Protocol for extending the variables pane #560

dfalbel · 2024-10-02T13:59:24Z

This PR is a proposal of a mechanism that allows package authors to implement custom behavior for objects in the variables pane.

A description of how the protocol works is available here: https://github.com/posit-dev/ark/blob/daf9348affc0f1b190928a2fb0cad5bfadaf263c/doc/variables-pane-extending.md

See also #561 for the custom inspect behavior.

Motivation

The main motivation is to allow package authors to improve the display of objects for which the internal R data structure does not show useful information for users. For example, reticulate R obejcts are environments containing a flag and an external pointer (x <- reticulate::py_eval("1", convert = FALSE)):

Or torch tensors (x = torch::torch_randn(10, 10)) :

Or xml2 documents (x <- xml2::read_xml("<foo> <bar> text <baz/> </bar> </foo>")):

How it's implemented

Package authors can implement a set of S3 like methods, each customizing a specific part of the UI.
Methods are discovered by ark when packages are loaded and lazily stored in an environment. Package authors don't need to export these methods in their packages. See here for the description of methods.

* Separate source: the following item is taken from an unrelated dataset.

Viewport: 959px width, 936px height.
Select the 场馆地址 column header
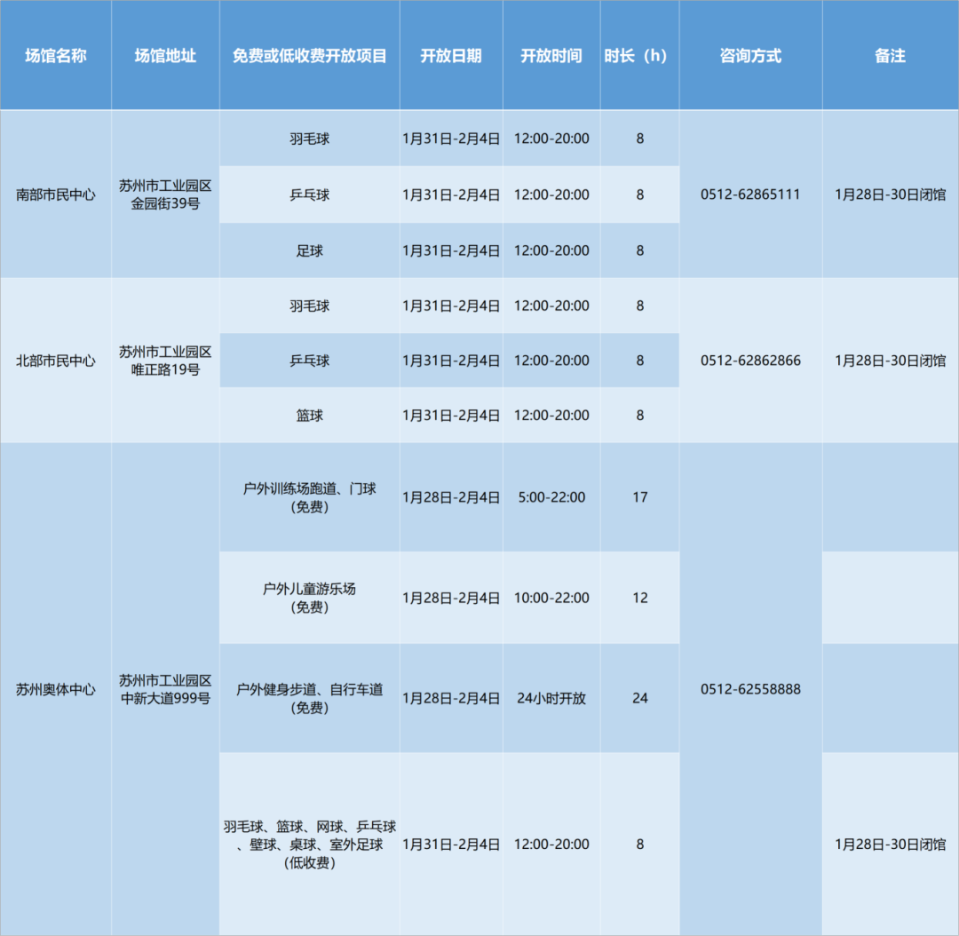pyautogui.click(x=165, y=56)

When responding to events from the variables pane, we try to apply the custom methods and if the method works correctly we use it's value, otherwise we try to continue using the default implementation.

Methods are expllicitly implemented for Ark, so it's expected that package authors will take extra care to make they work correctly with Positron.

Comparison to RStudio

RStudio uses the utils::str S3 in a few situations to obtain the values description, see usages of ValueFromStr in eg: https://github.com/rstudio/rstudio/blob/2175496934a54e21979461a1c67eb13ad5048cf2/src/cpp/session/modules/SessionEnvironment.R#L122

There are many guardrails though, as str methods are commonly implemented and package authors might not be aware of such bugs when used from RStudio.

lionel-

That seems like a good idea!

Before reviewing the implementation, I'd just like to discuss a potential simplification of the extension mechanism. What if we had a single generic ps_variable_proxy() that would be in charge of converting an object to a base type representation (data frame, vector, list, environment) that Ark would be able to display in the usual way. This is consistent with how genericity works in the tidyverse via vctrs proxies.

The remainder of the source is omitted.